No es cierto que Jack y Sally hayan tenido un final feliz, porque desde el comienzo todo se convirtió en una fea tormenta que chocaba constantemente, de día y de noche, contra la vida de los dos. No es cierto tampoco que Sally decidiera esperarlo pacientemente mientras pegaba los retazos sueltos de su corazón de tela, aunque sea cierto que haya muerto de las ganas por hacerlo. Por eso, después de un día terrible en que se le extraviaron todas las estrellas, entró a su cuarto, tomó a Saúl, su gato rojo, y lo abrazó. Luego se puso frente al espejo de conchitas marinas y observó sus mejillas, aún coloradas. Ya no tenía ganas de llorar. Se quedó pensando un momento y empezó a desbaratarse las trenzas húmedas de lluvia. Saúl la observaba inmóvil. Le dolían las uñas, su brazo derecho empezaba a revelar los moretones y la hinchazón en su labio inferior era evidente. Mordió su labio y suspiró.
- Cuando desaparezca la hinchazón, verás que todo volverá a ser como antes, Saúl – dijo. Saúl no se movió. – Tendrás que creerme, lo verás y tendrás que creerme, solo dame unos cuantos días -. Sally se apartó del espejo y se tendió en su cama. De ahora en adelante, además de Julianita, Saúl y Biana serían sus únicos amigos, aunque tuviera que invocarlos en la soledad con todas sus fuerzas hasta que fuera posible creer que la estaban oyendo. Caminaría arrastrando su sabanita vieja junto a Saúl y haría lo posible porque los últimos golpes muy pronto fueran olvido. Ya no jugaría más la apuesta macabra de encontrar a Jack en los sitios pensados, ya no juraría nunca que controla las tormentas de fuego de sus emociones, y cada noche llegaría cargada de garabatos, se metería un rato a jugar en el espejo y luego saldría dejando a Chocolate muerto de la envidia, a echarse sobre Julianita para abrazar a Saúl. Sobre todo los días en que tuviera que ir a la plaza y ver muchos ancianos vagabundos y señoras que le producían miedo por sus zapatos de pelo de cabra. Muy probablemente Sally lloraría con frecuencia, pero nadie lo notaría, ahora procuraría reparar con los hilos de Tayí los bolsillos de descosidos de su delantal para que no se le asomaran las lágrimas por los bordes flojos, y solo cuando lloviera permitiría que se le rebosaran los ojos e incluso subiría en la barca de su deseo para atravesar tranquilamente las aguas gruesas de su desilusión. Sally ya no sería más la muñeca de Jack, aunque lo amara con todo el algodón de su vientre ya no aguardaría verlo tras la cerca de su rechazo y jamás volvería a esperarlo sobre el tejado para arrancar luceritos con que alimentar a las campanitas luminosas que le arrullaban en las noches bajo su toldo.

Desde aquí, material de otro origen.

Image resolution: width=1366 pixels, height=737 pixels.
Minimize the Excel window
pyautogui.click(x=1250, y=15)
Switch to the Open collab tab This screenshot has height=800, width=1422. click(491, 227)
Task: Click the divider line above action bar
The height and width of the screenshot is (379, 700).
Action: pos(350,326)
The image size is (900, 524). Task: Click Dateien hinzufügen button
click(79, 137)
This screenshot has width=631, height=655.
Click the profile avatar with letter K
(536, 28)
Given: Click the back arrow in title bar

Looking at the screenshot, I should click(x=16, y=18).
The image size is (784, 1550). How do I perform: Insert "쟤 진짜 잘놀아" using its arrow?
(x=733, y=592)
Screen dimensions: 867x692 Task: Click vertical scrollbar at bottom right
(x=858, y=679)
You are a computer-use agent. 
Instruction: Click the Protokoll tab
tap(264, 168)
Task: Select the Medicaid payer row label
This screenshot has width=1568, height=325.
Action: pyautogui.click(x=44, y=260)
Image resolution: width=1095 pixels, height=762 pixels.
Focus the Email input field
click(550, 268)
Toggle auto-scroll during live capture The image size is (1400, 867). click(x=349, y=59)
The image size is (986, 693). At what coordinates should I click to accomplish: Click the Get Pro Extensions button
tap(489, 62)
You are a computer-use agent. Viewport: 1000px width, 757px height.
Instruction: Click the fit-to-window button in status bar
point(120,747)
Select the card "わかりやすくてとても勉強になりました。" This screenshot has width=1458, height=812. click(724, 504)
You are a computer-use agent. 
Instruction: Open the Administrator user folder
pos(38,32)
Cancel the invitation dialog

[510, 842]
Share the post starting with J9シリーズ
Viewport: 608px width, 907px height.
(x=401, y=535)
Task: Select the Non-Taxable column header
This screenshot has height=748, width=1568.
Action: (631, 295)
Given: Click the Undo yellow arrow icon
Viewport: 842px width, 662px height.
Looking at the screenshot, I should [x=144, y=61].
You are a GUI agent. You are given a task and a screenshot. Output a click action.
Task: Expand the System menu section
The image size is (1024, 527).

En cambio aguardaría a Zurich, el sapo gritón que volvía con la lluvia, y a Biana, aunque ella todavía tardara en regresar de su viaje. Sally mantendría la luz de su cuarto encendida y siempre habría alguna canción para Jack extendiéndose en la noche, Tayí, con sus finos velos plateados, iría cubriendo poco a poco su retrato en la pared y solo conversaría con la voz que las conchitas marinas del espejo habían logrado retener de él durante el tiempo que permanecieron juntos, porque ya no Jack, ya nunca más Jack.
Caro, Septiembre 6 de 2005. Porque en Septiembre siempre pasan estas cosas.